-- RECORD EXCERPTS follows --
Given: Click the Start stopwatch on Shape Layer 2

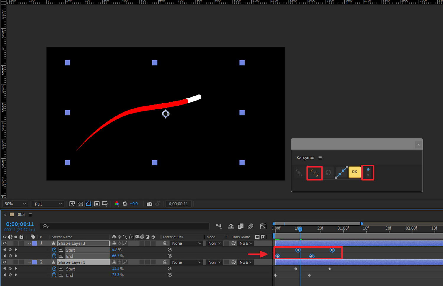Looking at the screenshot, I should pos(54,250).
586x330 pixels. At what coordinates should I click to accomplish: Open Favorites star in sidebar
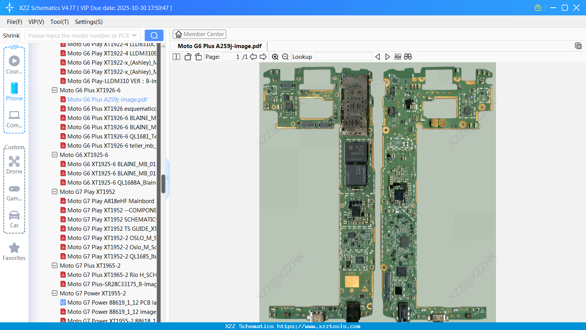pos(14,252)
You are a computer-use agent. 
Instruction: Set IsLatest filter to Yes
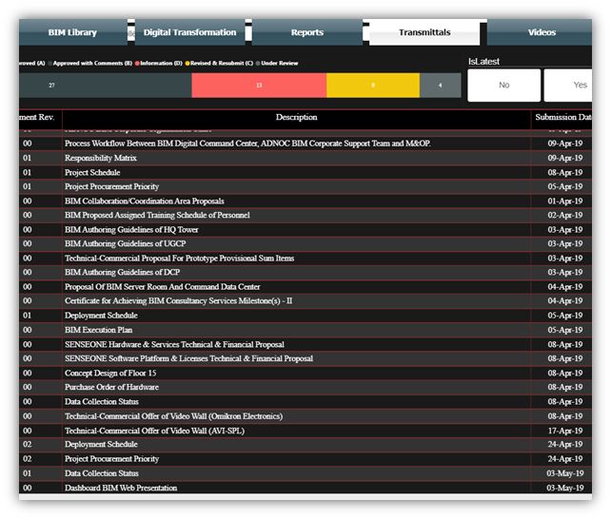579,86
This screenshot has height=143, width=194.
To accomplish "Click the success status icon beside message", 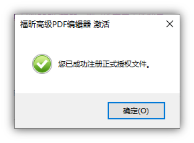I will coord(42,64).
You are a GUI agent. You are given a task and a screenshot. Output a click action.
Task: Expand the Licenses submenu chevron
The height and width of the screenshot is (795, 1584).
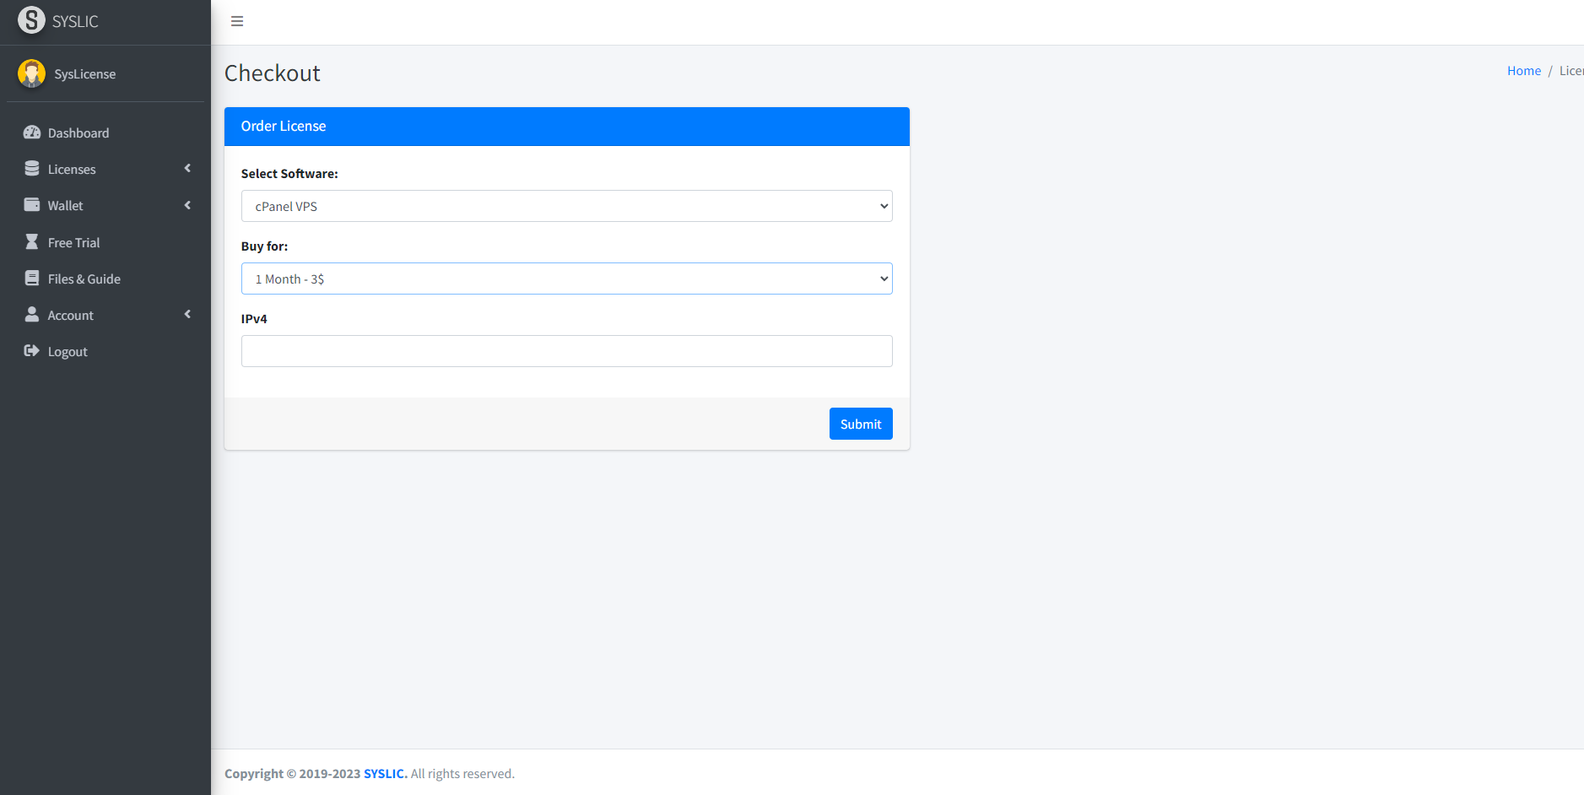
-- RECORD EXCERPTS concluded --
Give the number of lines above containing the word "agent", with no other text.

2